- Task statement: For this exercise, the lines from the one with "Task: Click the front terminal title bar text" through the final line of the data below are to be transcribed exactly, and pictures are to be skipped.

Stored data
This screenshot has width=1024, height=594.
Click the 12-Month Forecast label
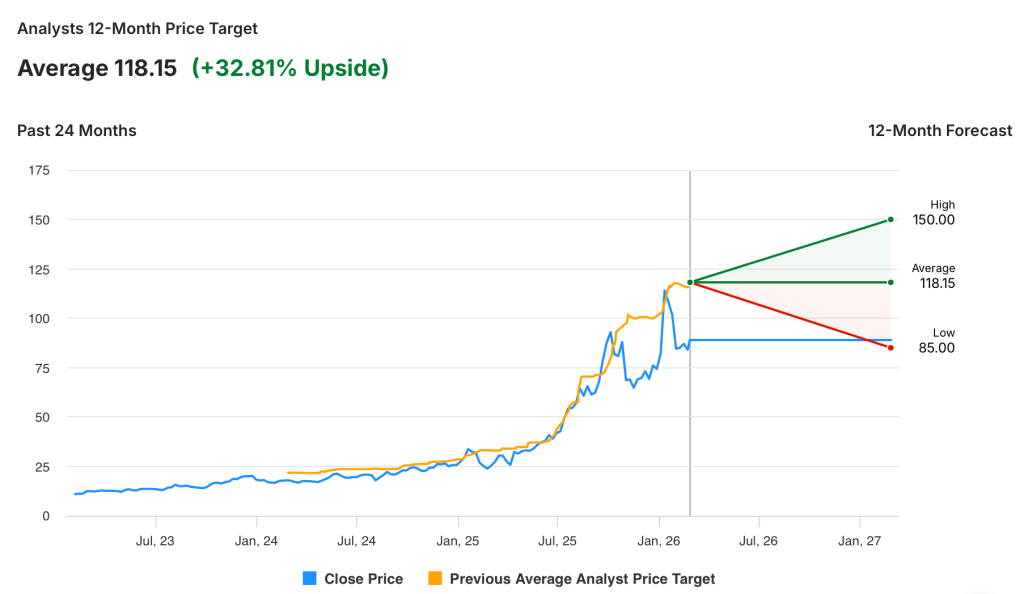click(x=940, y=130)
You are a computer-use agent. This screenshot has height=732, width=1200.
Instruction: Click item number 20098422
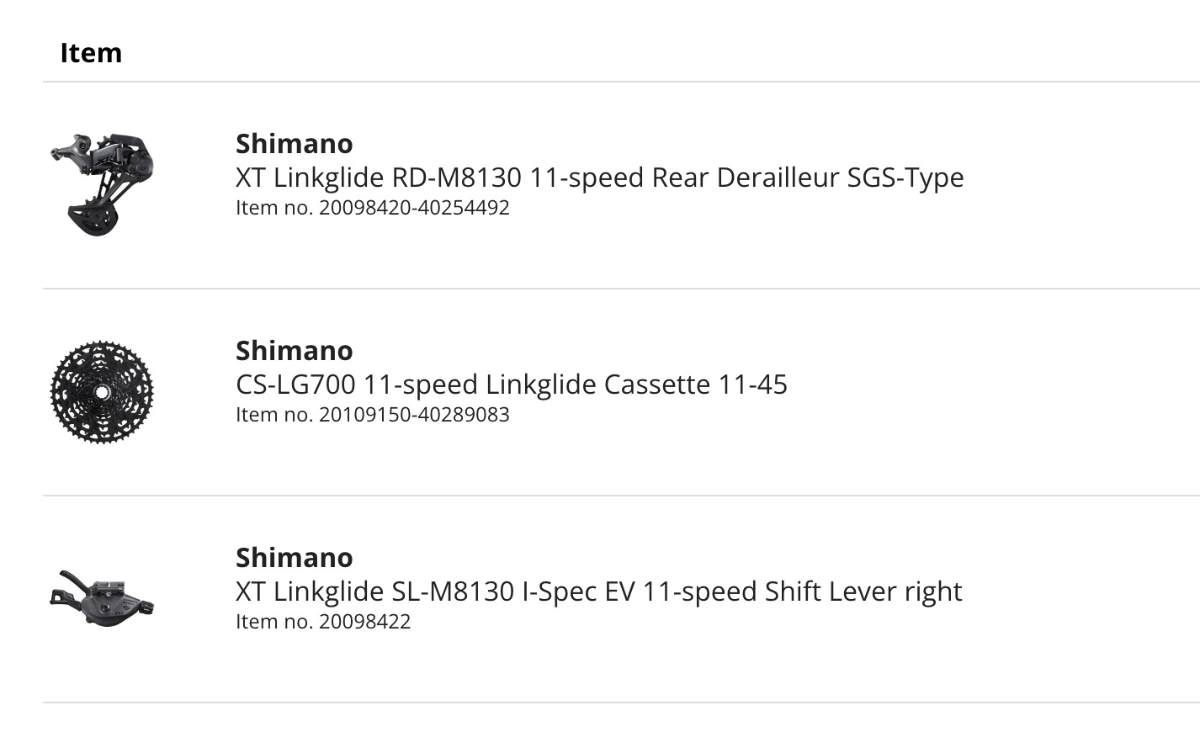coord(323,621)
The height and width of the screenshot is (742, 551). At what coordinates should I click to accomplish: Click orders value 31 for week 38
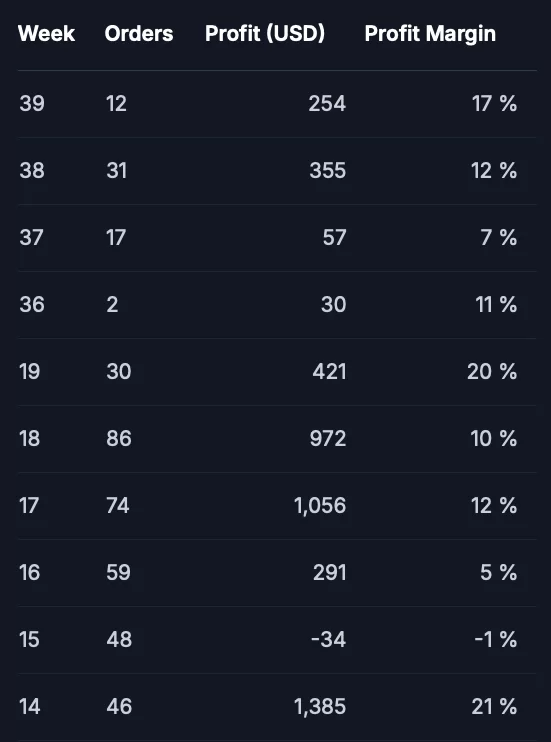(116, 171)
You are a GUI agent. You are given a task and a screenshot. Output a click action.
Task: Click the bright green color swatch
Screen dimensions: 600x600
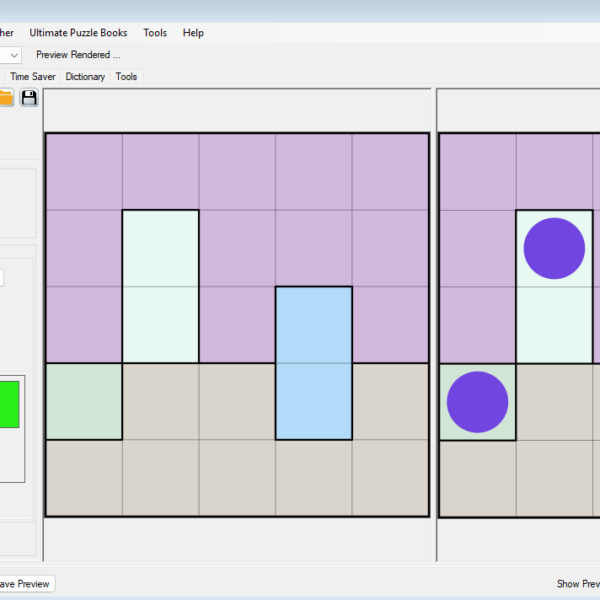[x=9, y=404]
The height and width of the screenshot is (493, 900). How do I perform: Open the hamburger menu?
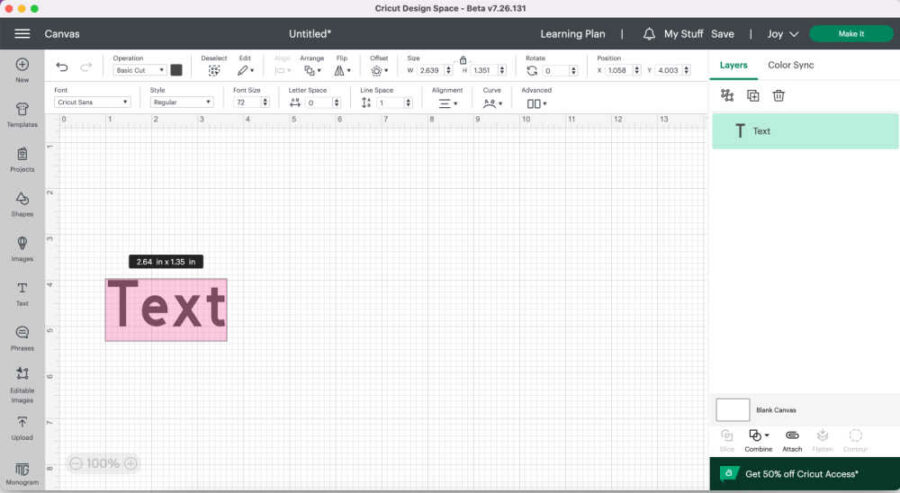(22, 34)
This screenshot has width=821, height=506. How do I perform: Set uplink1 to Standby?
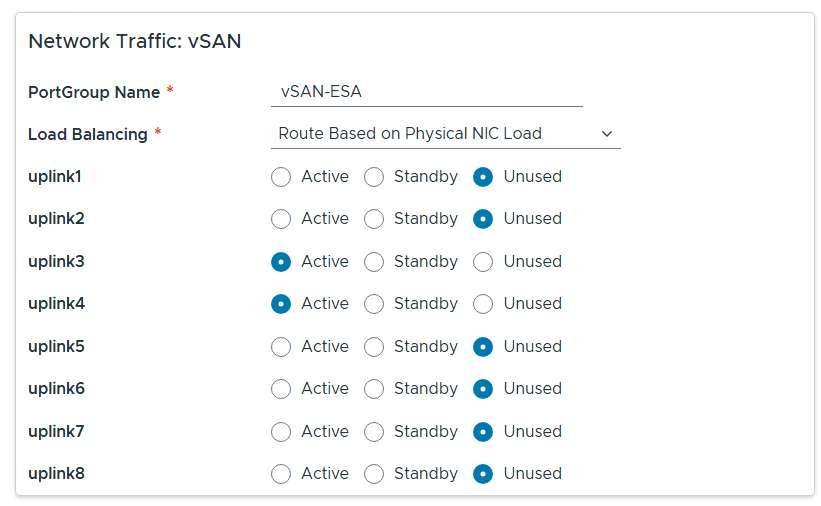tap(374, 177)
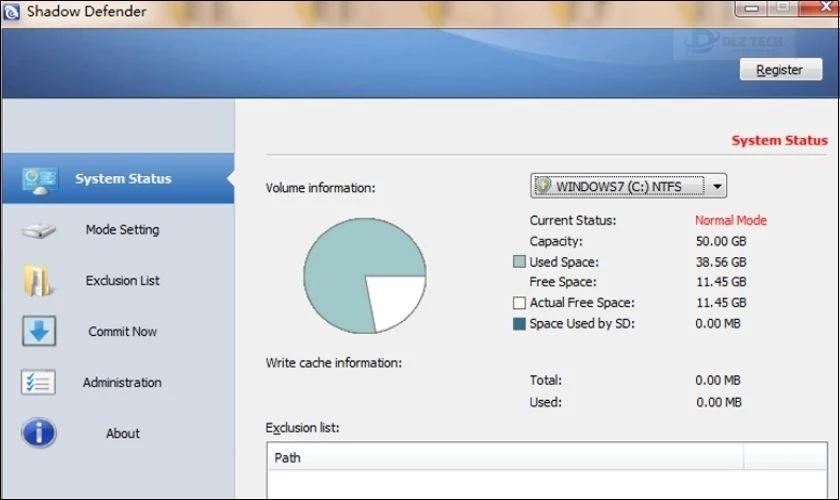840x500 pixels.
Task: Click the Space Used by SD swatch
Action: [x=519, y=324]
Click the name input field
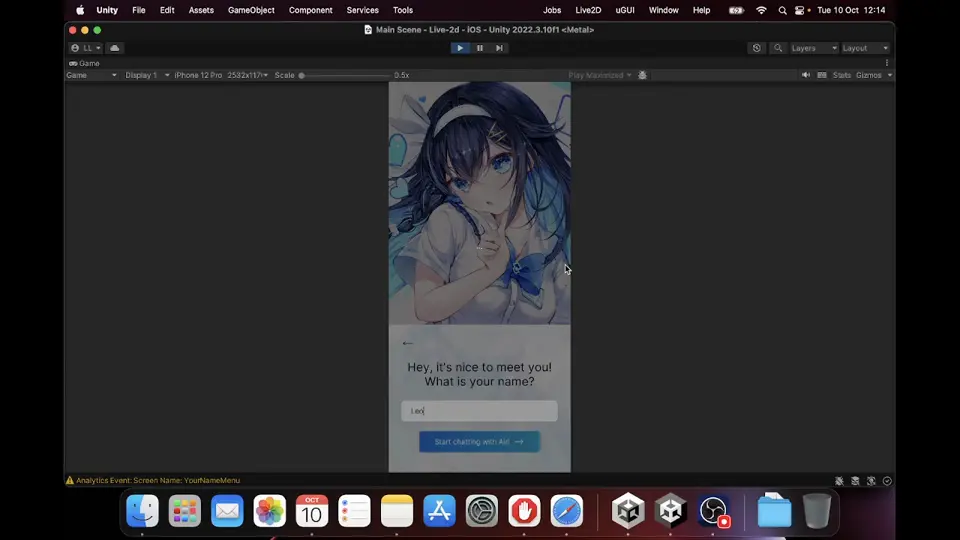Screen dimensions: 960x540 (479, 411)
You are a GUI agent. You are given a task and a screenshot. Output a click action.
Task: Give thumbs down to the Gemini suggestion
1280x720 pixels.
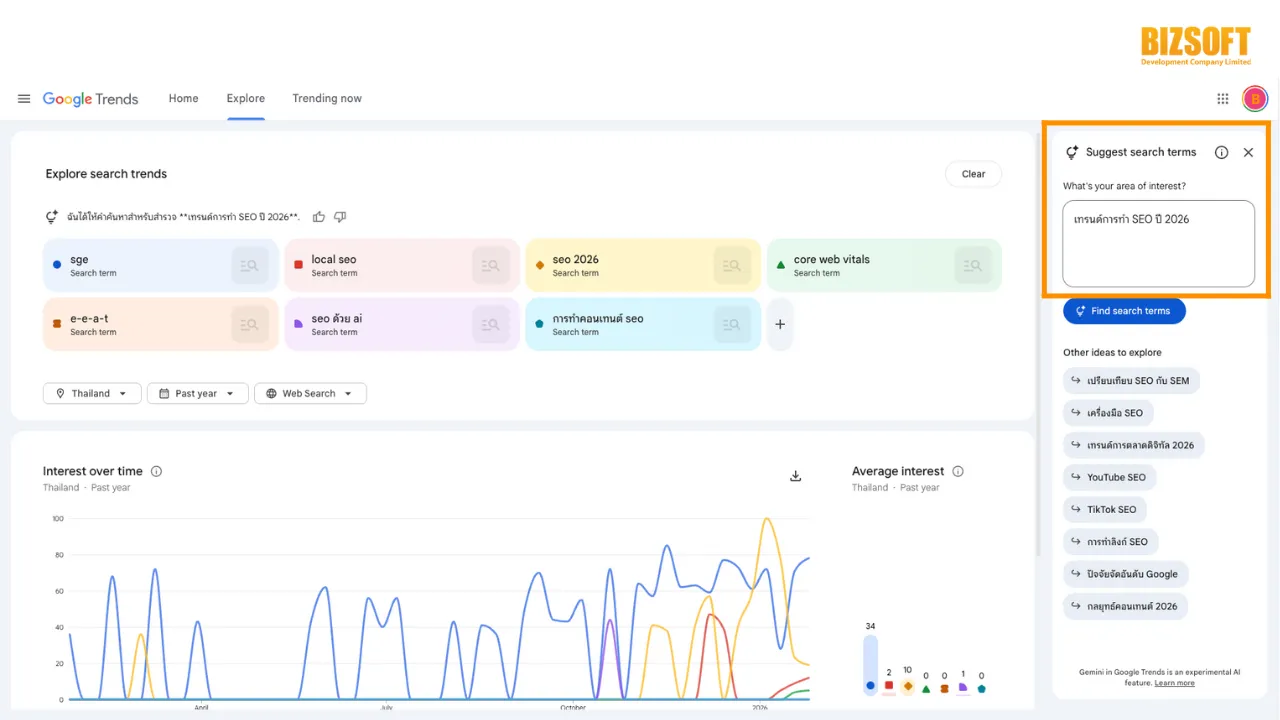[340, 216]
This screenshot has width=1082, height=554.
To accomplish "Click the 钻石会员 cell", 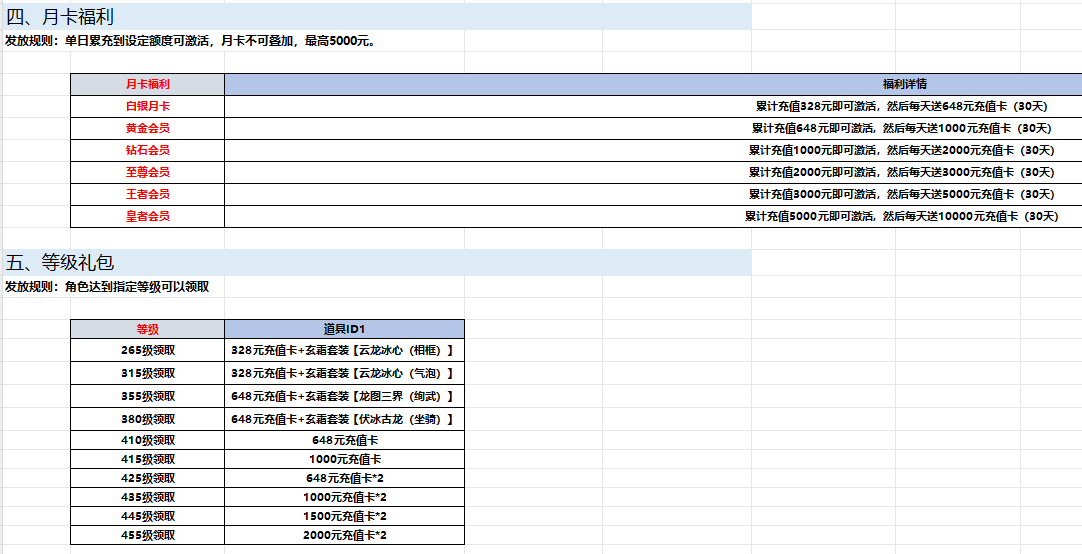I will tap(147, 150).
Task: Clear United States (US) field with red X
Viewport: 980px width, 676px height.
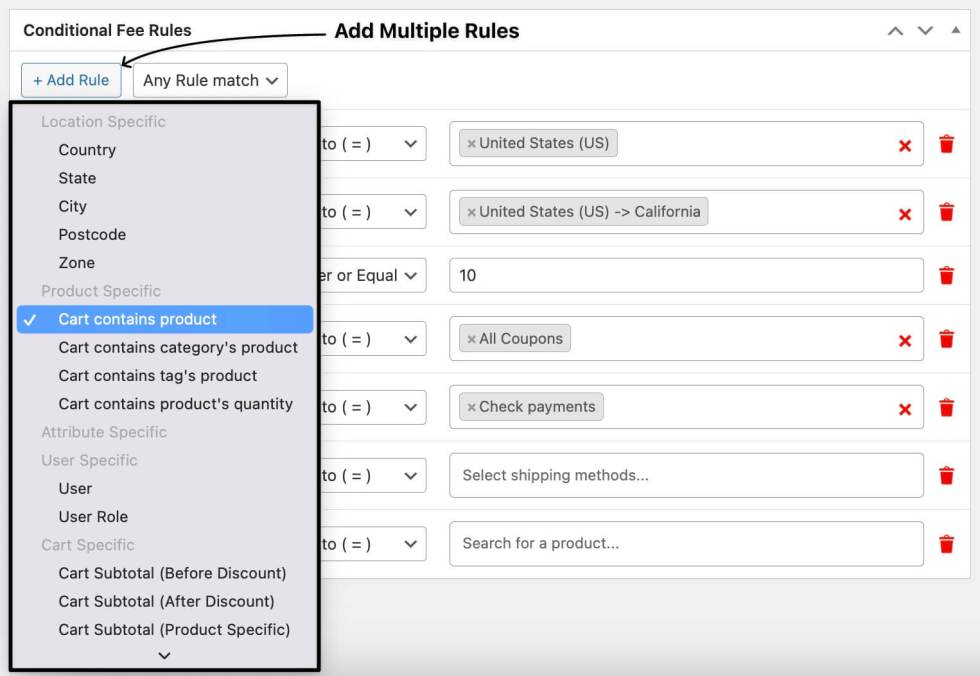Action: pyautogui.click(x=905, y=145)
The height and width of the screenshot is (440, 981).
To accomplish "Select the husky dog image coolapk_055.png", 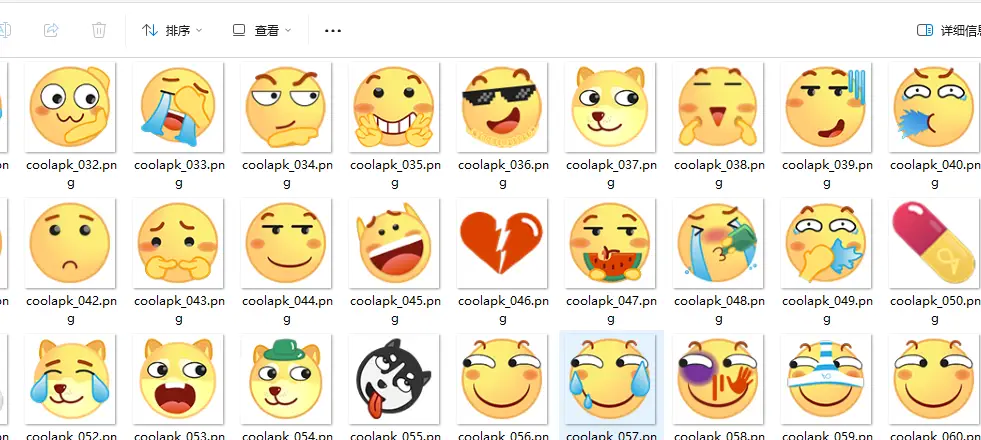I will click(394, 378).
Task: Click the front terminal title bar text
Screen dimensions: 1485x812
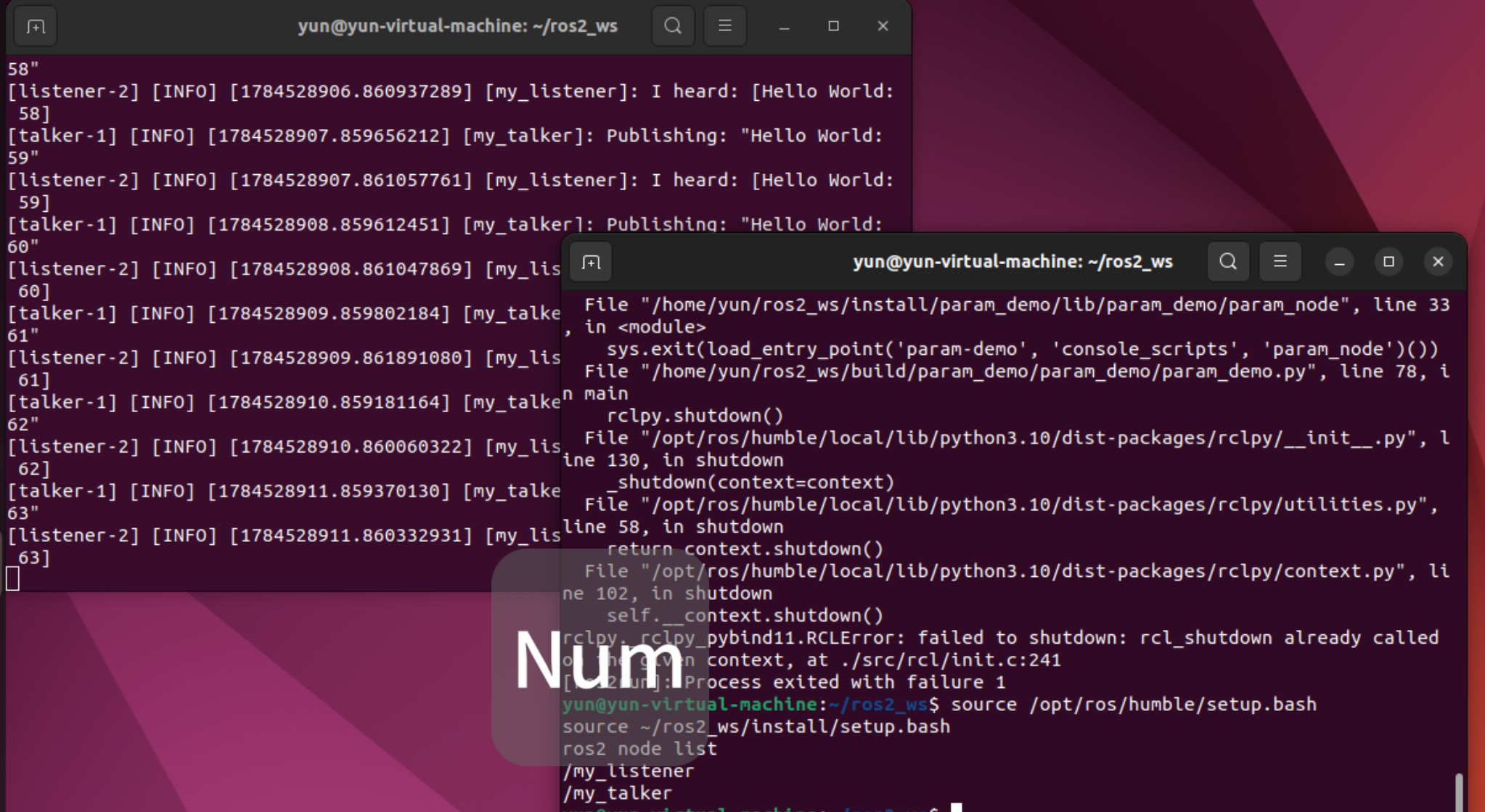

- Answer space:
Task: Click the front terminal title bar text
Screen dimensions: 1485x812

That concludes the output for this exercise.